**EXERCISE DIRECTIONS**
Your task is to copy every line of the entries that contains "circle".
(ENTRIES PROVIDED Opens)
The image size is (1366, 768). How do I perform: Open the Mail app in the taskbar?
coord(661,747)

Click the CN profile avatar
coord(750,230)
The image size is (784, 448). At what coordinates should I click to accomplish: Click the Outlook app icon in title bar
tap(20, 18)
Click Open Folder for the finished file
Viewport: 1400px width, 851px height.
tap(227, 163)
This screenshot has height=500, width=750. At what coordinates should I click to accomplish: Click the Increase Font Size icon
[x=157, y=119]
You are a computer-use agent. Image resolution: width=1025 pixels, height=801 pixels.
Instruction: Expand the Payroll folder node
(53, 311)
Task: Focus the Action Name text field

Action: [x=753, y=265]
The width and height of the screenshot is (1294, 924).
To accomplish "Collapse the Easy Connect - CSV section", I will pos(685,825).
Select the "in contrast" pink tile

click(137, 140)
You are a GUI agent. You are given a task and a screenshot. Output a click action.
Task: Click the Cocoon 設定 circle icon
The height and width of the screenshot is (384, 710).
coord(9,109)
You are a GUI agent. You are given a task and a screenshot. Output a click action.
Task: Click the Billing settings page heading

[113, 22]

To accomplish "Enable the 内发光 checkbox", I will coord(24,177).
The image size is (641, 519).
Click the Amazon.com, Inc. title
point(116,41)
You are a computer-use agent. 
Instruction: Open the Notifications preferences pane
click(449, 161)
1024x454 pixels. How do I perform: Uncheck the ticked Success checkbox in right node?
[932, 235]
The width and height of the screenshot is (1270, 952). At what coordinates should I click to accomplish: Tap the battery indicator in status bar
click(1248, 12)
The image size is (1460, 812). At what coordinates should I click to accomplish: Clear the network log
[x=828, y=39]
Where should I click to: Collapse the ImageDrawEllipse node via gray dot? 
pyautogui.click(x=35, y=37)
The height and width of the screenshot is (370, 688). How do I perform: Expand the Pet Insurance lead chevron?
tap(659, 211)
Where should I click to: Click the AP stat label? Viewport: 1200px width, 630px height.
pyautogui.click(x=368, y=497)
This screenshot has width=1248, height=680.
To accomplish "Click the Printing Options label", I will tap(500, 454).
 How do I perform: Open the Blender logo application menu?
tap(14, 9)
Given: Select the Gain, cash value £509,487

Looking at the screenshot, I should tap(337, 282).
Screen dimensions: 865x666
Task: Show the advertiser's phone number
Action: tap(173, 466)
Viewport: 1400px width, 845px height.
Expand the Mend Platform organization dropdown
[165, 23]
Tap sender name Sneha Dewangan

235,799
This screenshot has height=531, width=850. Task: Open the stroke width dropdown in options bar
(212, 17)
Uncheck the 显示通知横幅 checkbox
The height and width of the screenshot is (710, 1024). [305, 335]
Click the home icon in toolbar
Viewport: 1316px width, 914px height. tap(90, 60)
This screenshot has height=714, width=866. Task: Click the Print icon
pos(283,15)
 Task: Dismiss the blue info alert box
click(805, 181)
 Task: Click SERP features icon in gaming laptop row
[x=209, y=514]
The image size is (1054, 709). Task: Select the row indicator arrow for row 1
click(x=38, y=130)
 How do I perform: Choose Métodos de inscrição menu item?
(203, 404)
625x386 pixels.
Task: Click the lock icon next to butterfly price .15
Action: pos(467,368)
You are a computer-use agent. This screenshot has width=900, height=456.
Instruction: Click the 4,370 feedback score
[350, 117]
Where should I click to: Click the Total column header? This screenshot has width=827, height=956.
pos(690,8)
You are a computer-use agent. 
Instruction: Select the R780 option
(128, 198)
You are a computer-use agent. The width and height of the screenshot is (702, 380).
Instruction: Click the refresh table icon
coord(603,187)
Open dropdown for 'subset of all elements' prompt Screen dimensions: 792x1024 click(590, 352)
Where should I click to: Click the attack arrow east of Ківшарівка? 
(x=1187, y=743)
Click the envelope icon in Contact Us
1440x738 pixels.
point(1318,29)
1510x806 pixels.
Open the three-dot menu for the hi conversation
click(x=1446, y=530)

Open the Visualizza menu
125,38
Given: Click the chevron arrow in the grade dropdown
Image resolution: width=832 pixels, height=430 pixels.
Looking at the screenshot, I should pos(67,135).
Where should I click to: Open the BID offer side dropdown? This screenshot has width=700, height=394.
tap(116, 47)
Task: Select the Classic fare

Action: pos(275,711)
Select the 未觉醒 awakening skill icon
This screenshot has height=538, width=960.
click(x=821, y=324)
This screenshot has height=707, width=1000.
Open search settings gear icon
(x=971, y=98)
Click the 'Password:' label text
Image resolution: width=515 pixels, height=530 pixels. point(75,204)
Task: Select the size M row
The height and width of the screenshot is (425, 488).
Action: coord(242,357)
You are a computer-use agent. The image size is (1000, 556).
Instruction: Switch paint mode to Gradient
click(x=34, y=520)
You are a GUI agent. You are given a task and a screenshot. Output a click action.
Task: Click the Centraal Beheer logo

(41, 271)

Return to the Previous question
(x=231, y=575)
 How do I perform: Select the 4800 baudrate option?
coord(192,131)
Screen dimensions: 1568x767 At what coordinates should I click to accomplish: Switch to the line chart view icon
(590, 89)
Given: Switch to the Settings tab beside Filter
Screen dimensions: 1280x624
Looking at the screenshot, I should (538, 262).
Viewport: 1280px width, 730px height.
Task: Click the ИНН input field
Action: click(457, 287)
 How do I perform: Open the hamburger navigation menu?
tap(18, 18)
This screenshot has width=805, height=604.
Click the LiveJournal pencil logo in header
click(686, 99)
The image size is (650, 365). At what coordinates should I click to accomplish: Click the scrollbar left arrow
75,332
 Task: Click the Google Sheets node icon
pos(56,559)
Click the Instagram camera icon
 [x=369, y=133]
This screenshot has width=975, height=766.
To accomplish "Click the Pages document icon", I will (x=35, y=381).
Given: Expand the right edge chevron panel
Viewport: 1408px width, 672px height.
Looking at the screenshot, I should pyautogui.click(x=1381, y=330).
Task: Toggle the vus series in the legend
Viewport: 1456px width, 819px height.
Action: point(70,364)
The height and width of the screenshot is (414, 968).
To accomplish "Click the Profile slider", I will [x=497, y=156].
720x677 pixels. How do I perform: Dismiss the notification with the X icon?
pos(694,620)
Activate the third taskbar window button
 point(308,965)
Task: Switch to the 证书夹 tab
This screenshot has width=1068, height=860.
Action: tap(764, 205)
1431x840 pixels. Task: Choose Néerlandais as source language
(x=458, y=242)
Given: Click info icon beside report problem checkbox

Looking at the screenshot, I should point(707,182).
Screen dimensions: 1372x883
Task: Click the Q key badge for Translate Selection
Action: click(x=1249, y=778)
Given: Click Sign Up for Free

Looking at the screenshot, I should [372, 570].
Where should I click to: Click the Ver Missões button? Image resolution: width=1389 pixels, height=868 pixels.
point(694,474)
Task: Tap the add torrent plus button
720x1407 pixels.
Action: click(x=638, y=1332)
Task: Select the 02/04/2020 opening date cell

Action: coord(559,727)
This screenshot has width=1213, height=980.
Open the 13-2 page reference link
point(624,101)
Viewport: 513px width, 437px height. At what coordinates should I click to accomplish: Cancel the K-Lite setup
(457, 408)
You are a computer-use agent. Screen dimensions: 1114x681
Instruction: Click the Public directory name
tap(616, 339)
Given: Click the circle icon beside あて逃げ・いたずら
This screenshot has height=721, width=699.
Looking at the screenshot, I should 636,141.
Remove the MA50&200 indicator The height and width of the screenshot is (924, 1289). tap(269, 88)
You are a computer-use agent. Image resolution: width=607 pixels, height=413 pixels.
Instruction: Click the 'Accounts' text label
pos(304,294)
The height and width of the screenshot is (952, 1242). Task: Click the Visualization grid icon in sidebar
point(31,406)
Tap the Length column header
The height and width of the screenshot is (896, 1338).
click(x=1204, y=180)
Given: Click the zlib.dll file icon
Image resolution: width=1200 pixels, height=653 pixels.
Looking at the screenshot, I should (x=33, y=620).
(ENTRIES PROVIDED Closes)
**THE COMPLETED TASK**
Task: Click the Cocoon 設定 circle icon
Given: Click the circle icon beside あて逃げ・いたずら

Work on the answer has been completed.